Light‐microscopic picture of crystals of 4 (20‐fold magnification).

[Nb6Cl12(HIm)6](HAsO4) ⋅ 2HIm ⋅ 3CH3OH (4)

Compound 4 is obtained in the form of crystals by a similar procedure as used for 2. Again, 20 mg (16.70 μmol) [Nb6Cl14(H2O)4] ⋅ 4H2O and 1 g (14.69 mmol) 1H‐imidazole are used. An amount of 10.95 mg (66.79 μmol) of sodium dihydrogenarsenate, (NaH2AsO4) and 2 ml methanol are added. The vial is heated at 40 °C for one day and then allowed to stand untouched for several days. Black crystals grow and the solution shows some discolouration.
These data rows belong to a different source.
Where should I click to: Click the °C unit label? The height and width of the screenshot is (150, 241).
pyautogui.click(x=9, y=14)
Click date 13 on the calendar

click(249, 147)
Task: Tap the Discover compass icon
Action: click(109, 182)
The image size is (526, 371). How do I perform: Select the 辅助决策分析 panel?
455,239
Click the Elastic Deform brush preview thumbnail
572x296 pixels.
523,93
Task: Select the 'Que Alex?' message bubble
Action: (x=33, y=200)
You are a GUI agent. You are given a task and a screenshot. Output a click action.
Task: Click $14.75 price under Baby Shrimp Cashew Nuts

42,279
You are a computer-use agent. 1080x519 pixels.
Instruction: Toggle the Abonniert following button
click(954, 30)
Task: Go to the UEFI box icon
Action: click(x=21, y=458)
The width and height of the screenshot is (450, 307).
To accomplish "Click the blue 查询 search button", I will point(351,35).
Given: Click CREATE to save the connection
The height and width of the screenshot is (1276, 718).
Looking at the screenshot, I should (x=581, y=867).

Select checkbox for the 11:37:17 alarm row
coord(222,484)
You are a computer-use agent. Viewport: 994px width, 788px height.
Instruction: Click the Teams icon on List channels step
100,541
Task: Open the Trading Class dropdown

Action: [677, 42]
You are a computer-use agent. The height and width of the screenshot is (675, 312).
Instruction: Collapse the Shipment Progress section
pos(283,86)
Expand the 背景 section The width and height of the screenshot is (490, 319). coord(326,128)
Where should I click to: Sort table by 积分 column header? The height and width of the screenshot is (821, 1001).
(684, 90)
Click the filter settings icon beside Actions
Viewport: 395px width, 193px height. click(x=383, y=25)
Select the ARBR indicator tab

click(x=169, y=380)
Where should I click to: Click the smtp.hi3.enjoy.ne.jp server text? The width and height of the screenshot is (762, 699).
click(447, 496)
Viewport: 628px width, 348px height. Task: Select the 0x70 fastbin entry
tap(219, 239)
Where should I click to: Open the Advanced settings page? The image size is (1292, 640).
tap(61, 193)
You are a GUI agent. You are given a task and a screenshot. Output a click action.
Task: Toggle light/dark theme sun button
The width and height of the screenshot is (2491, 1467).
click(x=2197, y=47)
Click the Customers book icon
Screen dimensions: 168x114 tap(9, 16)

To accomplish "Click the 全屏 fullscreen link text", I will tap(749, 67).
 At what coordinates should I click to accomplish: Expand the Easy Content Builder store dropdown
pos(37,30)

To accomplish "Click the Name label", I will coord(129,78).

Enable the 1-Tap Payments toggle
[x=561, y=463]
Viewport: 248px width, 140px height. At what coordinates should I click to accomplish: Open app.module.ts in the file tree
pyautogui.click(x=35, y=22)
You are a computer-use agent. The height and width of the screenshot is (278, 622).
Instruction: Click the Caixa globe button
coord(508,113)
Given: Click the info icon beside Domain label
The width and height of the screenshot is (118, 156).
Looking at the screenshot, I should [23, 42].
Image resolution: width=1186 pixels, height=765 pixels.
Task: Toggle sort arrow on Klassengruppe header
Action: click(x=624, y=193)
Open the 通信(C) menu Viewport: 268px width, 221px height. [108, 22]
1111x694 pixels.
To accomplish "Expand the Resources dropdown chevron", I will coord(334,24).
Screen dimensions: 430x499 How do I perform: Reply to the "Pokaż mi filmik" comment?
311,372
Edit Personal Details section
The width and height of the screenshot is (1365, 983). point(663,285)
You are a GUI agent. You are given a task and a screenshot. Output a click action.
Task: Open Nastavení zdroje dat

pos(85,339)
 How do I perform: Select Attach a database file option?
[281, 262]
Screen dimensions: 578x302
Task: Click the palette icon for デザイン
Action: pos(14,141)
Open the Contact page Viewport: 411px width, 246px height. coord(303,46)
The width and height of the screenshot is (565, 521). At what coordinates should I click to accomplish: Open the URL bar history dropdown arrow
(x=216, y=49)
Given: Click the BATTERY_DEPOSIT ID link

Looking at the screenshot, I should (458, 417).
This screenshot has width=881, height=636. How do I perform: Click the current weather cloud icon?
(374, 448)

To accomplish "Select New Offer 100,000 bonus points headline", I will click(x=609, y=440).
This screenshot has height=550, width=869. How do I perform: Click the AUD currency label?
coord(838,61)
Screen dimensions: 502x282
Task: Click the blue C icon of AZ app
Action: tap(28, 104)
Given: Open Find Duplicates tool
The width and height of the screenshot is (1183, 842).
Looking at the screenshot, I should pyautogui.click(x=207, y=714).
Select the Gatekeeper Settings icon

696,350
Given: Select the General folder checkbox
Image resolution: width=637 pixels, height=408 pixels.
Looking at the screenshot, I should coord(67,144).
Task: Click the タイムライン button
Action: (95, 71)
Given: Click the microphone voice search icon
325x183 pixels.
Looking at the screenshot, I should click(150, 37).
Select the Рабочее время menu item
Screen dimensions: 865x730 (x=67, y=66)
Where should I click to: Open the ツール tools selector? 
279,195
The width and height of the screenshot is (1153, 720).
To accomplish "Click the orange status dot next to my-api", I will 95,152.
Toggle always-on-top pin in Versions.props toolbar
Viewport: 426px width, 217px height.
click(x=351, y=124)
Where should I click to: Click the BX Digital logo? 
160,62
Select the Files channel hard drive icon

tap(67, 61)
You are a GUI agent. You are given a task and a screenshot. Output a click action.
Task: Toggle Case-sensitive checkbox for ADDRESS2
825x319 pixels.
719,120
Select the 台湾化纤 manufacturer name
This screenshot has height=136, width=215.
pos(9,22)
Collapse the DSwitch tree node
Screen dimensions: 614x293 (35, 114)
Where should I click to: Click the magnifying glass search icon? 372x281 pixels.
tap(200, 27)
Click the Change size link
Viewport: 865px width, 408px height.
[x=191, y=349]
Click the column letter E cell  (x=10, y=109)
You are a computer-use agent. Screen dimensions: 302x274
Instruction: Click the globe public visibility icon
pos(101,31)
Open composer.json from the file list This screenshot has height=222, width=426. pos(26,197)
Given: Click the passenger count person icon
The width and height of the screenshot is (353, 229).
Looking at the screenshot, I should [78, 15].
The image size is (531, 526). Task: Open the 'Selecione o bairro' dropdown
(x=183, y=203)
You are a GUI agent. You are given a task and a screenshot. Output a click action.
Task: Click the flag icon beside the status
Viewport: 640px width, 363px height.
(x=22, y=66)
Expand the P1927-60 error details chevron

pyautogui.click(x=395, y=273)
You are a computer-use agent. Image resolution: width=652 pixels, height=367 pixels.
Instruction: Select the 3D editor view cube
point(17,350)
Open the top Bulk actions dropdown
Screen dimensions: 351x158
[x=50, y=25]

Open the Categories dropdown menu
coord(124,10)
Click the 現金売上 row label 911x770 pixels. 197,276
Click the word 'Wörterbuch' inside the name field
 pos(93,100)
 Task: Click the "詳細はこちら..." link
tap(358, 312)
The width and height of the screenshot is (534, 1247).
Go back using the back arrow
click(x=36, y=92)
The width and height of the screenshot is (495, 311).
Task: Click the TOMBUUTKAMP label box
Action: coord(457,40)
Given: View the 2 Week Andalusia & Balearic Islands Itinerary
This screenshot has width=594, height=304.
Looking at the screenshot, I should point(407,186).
The crystals (Figure 12) are filtered off and washed with ethanol and dichloromethane.

Yield: 21.50 mg (73 %); IR: (25 °C, ATR, 32 scans, cm−1): 414 (w), 618 (s), 655 (vs), 740 (vs), 824 (s), 946 (m), 1026 (m), 1072 (vs), 1107 (m), 1142 (m), 1205 (w), 1261 (m), 1325 (m), 1453 (m), 1502 (m), 1548 (w), 1591 (w), 1702 (w), 2361 (m), 2695 (m), 2790 (m), 2930 (w), 3025 (w), 3132 (w).

Elemental Analysis: calcd. (%) for C18H25AsCl12N12Nb6O4, M=1531.24 g ⋅ mol−1: C 14.15, N 10.98, H 1.65; found: C 15.57, N 11.25, H 2.25.

1H NMR ([D6]DMSO, ppm, RT): δ=7.64 (s. 1H; NH), 7.01 (d. 2H; CH).

Conflict of interest

The authors declare no conflict of interest.